**Available data:**
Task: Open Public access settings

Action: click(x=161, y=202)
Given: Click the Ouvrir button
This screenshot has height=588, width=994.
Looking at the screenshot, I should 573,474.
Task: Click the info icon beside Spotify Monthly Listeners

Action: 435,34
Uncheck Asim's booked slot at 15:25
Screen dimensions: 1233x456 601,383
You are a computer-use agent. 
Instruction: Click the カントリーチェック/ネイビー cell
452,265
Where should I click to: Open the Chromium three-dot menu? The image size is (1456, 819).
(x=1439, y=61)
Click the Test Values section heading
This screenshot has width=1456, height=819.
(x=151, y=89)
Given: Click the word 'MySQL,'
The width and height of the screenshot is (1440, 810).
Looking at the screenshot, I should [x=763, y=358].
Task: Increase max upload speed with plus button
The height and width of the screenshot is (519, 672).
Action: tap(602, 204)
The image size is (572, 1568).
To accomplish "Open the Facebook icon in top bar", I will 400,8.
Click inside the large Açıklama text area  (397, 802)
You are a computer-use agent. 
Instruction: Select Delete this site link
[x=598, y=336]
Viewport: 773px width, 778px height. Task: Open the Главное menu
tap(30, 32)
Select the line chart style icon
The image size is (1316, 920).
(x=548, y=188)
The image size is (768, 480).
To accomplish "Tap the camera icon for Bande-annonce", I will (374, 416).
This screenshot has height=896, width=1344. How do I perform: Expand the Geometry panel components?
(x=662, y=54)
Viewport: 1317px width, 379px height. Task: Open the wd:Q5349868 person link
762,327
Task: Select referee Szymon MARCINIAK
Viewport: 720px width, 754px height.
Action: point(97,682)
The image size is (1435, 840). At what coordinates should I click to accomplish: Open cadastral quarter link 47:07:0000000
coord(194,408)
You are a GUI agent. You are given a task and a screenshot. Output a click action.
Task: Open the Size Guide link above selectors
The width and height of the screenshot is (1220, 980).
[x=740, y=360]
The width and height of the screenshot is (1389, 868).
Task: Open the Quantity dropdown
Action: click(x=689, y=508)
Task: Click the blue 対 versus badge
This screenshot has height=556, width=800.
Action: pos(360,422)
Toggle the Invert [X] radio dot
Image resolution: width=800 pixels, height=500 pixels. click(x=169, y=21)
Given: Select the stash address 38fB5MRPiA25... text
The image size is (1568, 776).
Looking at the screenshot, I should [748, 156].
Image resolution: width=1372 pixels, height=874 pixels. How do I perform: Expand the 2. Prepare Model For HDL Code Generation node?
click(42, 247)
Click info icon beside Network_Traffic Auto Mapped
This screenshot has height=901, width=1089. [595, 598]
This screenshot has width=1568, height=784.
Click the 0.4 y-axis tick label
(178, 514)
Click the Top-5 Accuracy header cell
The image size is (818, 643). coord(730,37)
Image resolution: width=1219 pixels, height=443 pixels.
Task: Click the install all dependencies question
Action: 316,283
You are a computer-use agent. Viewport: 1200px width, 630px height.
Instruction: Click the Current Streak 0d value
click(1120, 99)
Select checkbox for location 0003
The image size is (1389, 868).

**Problem statement:**
Gather every line in the data above that contains the word "should".

**Exercise solution:**
Looking at the screenshot, I should 573,474.
Where should I click to: Open the Chromium three-dot menu? The image size is (1456, 819).
Looking at the screenshot, I should [x=763, y=358].
The image size is (1435, 840). At what coordinates should I click to accomplish: Open cadastral quarter link 47:07:0000000
Looking at the screenshot, I should [748, 156].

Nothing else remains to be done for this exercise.